> **Assigned task**
The string "agent" appears in some lines of the entries that follow; copy each such line.

━━ Exercise material

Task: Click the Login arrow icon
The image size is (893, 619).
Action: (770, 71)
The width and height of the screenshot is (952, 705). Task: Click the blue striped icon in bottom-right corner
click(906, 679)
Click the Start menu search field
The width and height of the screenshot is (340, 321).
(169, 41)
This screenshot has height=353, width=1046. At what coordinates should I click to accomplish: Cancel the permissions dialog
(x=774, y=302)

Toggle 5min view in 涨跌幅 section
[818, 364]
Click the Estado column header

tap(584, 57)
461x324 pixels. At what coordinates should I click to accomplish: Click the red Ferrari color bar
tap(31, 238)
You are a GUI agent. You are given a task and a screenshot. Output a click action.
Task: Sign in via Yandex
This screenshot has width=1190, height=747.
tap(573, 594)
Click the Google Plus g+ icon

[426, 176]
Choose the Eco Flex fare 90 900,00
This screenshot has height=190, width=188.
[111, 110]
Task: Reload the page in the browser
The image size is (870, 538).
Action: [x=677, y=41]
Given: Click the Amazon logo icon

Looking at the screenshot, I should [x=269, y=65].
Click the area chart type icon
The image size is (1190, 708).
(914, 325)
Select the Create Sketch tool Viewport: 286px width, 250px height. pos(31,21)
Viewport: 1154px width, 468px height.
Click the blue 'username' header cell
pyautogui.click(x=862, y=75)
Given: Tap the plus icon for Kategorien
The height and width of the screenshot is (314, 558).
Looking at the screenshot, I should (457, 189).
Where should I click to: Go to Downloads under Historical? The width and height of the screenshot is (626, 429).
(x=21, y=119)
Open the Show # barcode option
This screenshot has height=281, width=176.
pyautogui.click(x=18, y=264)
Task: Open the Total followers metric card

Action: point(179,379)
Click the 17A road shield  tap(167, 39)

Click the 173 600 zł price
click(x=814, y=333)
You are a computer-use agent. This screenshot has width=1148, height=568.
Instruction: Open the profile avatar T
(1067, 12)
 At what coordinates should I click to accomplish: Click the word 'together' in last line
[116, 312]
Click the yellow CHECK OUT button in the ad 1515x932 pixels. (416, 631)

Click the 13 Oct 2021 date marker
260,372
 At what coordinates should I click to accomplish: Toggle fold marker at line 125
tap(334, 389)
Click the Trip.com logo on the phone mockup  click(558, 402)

━━━━

> **Task solution**
You are a GUI agent. You are given a task and a screenshot. Output a click action.
You are a computer-use agent. This screenshot has width=1148, height=568.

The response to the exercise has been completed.